Love your neighbor as yourself : 3 Days in Haiti

by Warren Barfield

Mark 12:30-31 (New International Version)
30 Love the Lord your God with all your heart and with all your soul and with all your mind and with all your strength. 31 The second is this: 'Love your neighbor as yourself.' There is no commandment greater than these.

Haiti ChildI am safely back home with my family after a whirlwind trip to Haiti. I spent three days in Haiti with Food for the Hungry (FH) learning about the immense need there and how I can better help FH meet that need. The goal was to see the work with my own eyes so I could communicate with my audience and inspire them to partner with FH and me.

I prayerfully prepared for this trip, asking God to give me the wisdom to see how I could help these people. I return from my trip asking God to give me the courage and fortitude to act on what I have seen and now know I must do.

First, I cannot begin to quantify the devastation in Haiti. It is overwhelming. What were communities of homes, stores, banks, and offices are now rubble. Imagine your neighborhood leveled. Imagine your grocery store, school, work place, church, and your home all gone. Is there a park near you? Across from my house is a common area where the families in my neighborhood walk their dogs or jog around. The children will play catch or fly a kite. I'm looking out my window as I type this imagining if me, my wife and our fifteen month old little boy, along with all of the families in my neighborhood, had to put up make shift tents of bed sheets and plastic and live in that common area while our homes lay in ruin around us. This is what I saw in Haiti. I saw an entire city of families sleeping on the ground with little to no protection from the intense heat or the rainy season that starts this week. Jesus said we are to love our neighbors as ourselves. I am to love those families in those tents in Haiti as if they were mine, to love those children as if they were my children. As a dad and husband, it is bringing tears to my eyes now as I imagine my wife Megan and my son Montgomery living like that.
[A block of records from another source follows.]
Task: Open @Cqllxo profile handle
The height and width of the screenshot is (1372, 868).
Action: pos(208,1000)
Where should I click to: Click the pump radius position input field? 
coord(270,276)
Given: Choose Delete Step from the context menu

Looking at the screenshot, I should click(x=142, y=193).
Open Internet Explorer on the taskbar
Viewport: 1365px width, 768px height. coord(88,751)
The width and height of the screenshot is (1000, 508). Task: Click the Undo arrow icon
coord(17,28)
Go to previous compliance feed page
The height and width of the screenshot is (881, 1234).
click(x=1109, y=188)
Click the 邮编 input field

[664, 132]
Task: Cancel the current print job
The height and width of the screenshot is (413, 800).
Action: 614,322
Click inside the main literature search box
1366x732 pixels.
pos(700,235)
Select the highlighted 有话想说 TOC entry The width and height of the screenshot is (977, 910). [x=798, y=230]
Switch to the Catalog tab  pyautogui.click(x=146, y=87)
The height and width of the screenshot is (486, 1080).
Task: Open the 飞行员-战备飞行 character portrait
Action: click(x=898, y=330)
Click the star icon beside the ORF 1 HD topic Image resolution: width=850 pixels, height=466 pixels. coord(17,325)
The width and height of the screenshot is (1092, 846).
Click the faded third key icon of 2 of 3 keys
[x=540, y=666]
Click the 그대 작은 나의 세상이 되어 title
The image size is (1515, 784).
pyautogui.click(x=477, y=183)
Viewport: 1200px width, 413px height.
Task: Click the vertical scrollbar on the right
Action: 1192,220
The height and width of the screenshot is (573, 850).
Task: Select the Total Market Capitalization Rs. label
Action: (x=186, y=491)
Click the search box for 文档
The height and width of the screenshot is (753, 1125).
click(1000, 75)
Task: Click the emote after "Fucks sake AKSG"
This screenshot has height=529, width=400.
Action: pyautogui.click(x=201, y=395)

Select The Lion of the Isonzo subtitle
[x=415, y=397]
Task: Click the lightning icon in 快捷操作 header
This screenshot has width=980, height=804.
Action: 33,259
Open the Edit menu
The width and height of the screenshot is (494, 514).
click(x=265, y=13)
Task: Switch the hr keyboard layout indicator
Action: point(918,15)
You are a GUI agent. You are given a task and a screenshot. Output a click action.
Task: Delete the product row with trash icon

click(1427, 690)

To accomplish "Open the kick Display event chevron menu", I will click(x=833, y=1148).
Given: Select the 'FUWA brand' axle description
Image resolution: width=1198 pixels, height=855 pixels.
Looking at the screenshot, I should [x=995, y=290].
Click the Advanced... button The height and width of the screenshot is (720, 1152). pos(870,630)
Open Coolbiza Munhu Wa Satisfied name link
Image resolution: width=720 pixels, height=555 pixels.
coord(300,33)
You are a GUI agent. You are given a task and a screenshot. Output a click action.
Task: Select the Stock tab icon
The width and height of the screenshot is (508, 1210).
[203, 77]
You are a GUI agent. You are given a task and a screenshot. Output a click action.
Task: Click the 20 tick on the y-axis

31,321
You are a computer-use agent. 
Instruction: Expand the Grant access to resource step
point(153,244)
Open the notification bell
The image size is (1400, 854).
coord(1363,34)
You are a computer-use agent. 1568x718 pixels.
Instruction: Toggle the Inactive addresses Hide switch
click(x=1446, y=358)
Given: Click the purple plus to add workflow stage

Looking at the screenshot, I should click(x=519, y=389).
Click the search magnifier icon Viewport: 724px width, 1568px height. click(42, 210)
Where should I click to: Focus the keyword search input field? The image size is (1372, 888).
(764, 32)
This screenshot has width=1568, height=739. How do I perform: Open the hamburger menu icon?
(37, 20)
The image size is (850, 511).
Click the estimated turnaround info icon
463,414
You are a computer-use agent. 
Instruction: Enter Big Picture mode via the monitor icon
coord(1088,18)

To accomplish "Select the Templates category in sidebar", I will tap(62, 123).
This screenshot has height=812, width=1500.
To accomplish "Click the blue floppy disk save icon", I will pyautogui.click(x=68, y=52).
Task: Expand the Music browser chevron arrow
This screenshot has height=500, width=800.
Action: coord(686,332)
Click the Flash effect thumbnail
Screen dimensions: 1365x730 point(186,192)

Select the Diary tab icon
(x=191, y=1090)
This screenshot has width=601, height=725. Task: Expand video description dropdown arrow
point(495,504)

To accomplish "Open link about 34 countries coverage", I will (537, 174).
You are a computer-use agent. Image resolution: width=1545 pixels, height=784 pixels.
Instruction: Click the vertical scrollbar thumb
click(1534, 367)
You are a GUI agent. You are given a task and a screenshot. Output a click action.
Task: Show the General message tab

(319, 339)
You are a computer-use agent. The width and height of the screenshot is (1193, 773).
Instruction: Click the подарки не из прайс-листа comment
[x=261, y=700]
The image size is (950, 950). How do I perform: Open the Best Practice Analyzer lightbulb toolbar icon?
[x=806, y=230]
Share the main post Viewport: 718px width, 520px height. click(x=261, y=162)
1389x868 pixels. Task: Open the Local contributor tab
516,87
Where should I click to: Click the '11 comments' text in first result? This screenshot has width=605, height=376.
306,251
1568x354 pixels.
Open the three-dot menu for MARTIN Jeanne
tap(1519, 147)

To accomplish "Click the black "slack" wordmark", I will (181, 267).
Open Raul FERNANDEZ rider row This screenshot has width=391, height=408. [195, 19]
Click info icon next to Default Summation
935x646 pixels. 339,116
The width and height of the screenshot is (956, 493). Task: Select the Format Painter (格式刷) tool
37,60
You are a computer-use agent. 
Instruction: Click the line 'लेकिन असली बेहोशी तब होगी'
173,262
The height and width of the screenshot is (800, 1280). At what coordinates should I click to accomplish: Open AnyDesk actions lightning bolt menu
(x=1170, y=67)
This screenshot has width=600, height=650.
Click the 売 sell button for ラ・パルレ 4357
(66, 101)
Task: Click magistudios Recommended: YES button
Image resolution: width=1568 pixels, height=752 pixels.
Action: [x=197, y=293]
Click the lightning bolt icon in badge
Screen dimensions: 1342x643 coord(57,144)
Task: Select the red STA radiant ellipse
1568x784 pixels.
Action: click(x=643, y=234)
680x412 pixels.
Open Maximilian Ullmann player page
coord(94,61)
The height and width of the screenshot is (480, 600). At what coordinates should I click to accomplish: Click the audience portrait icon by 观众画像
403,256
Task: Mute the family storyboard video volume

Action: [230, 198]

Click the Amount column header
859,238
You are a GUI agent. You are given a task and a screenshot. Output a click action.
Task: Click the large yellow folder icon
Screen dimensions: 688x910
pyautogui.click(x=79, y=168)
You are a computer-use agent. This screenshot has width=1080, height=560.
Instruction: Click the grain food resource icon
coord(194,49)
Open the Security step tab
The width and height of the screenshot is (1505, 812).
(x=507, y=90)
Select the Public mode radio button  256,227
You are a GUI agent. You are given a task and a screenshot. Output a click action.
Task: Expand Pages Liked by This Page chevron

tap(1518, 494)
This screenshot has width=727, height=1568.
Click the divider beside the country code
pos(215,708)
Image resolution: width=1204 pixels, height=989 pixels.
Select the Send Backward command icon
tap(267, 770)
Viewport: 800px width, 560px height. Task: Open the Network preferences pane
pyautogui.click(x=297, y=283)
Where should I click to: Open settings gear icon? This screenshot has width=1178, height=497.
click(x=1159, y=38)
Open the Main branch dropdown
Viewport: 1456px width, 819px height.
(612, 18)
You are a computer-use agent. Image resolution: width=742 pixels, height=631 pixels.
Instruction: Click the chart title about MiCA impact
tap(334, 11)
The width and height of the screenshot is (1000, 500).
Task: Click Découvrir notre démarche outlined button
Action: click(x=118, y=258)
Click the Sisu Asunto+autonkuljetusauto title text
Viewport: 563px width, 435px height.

With all due respect, I fear Americans cannot grasp what has happened there. God forbid if a disaster like this actually happened in Nashville, and I lost everything, I could take my family to another state and start over. I have family in other states that could take us in during the few months it would take for the front-end loaders, backhoes, wrecking balls and dump trucks to haul off the remains so we could rebuild. In Haiti, they have nowhere to go. They are on an island. Haiti is about the size of Maryland. Next door is the Dominican Republic, which is not much larger, and a different culture and language altogether. It is unlike any disaster we in the States have ever experienced. In Haiti, I watched as men with sledgehammers hacked away at buildings half brought down by the quake, endangering their lives and those that walk the streets around them. In Haiti, I saw men moving mountains of rubble from the collapse of a four-story school building with shovels and wheelbarrows. This will take years. How long will they have to sleep on the ground? Where will they work? What will the children do? No homes, no offices, no stores, no schools. How can we as spoiled Americans who can find something to complain about in every luxury we have begin to grasp what has happened in Haiti? How can we as Christians who spend more money on our church buildings than we do on helping the poor love the Haitians as we love ourselves?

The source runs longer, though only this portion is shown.